Spring Cleaning Should Always Include the Medicine Cabinet

Senior man looking at prescription drugs in his medicine cabinet

Spring is in in the air, and for many, this is the time of year when they take a look around their homes and begin the process of freshening up things that are looking drab, cleaning areas of the house that have been ignored for months and getting rid of things that no longer serve them. This makes spring the perfect time for seniors to clean out their medicine cabinets and dispose of their expired drugs.

A Cluttered Medicine Cabinet Can be a Dangerous Place for Seniors

Many seniors have a tendency to hold on to expired medications or medications that have long been discontinued “just in case.” This leads to an often dangerous stockpile from which they can inappropriately self-medicate – especially if they suffer from cognitive impairment. Depending on the drug and its potency, this can result in emergency room admissions and for some drugs – like narcotics, blood thinners, and sedatives – the consequences can be fatal. On a recent care management intake assessment, I discovered over 10 medications that had expired and the client was using an expired antibiotic on an as-needed basis, which put him at an increased risk for poor health outcomes, including antibiotic resistance.

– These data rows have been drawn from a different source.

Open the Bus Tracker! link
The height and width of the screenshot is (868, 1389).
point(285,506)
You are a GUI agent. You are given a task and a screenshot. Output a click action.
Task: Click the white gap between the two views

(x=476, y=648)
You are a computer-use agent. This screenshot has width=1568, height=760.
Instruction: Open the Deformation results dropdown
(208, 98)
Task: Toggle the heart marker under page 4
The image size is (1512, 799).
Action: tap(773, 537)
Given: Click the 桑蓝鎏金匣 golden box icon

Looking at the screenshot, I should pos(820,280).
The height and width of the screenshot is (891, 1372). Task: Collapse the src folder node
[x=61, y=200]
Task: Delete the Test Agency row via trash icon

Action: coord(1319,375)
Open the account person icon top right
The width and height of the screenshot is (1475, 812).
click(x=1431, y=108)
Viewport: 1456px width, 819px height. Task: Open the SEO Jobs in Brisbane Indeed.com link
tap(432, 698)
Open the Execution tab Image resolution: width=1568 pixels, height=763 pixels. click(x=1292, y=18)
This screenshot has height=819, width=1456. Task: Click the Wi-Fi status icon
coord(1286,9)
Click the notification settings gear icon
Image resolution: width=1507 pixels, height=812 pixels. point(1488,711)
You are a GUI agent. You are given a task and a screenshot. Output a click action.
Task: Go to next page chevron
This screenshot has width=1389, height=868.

Here are some more problems with keeping expired medication around the house:

  • Some medications undergo chemical changes over time, which may actually make them dangerous.
  • Neither your doctor nor your pharmacist knows you’re taking expired medications and therefore cannot prescribe new drugs safely. For instance, if you’re on a medication that has a side effect of lowering your blood pressure, and you take an expired medication that has the same side effect, this could cause serious problems.
  • If the medication is something that could potentially be life-saving, such as nitroglycerin or insulin, and you delay buying new medication because you still “have some left,” the medication may not perform the way it’s supposed to, with catastrophic results.

Unintended Harmful Consequences for Younger Family Members

A cluttered medicine cabinet can also lead to unintended harmful consequences for younger family members. According to the Partnership at, 4 in 10 teens who abused prescription drugs sourced them right at home from their parents’ or grandparents’ medicine cabinet. In fact, easier access to prescription drugs is now a leading contributor to drug overdose deaths and surpasses vehicular crashes as the leading cause of injury and death in the United States.

Tips for Ensuring Medication Safety

Take a close look at the prescription medications in your medicine cabinet and take out all those that have expired. Then call your local pharmacy and see if they have a Drug Disposal Program. You can find a complete list of collection sites near you here. If there is no program near you, follow these steps:

  • Remove expired or discontinued medications from their containers and mix them in with used coffee grounds, kitty litter, or dirt from the garden to help prevent drug theft and put the medication/mixture in a leak-proof sealable bag before disposing of them in the garbage.
  • To protect your identity and the privacy of your personal health information, use a black marker or scratch out all identifying information on the prescription labels of medication containers to make it unreadable.
  • Never share your medications with others and don’t take or accept another’s medications. A drug that works for you could be dangerous for someone else and vice versa.

With a little work, you can help create a safe environment for both you and your family. Happy Spring!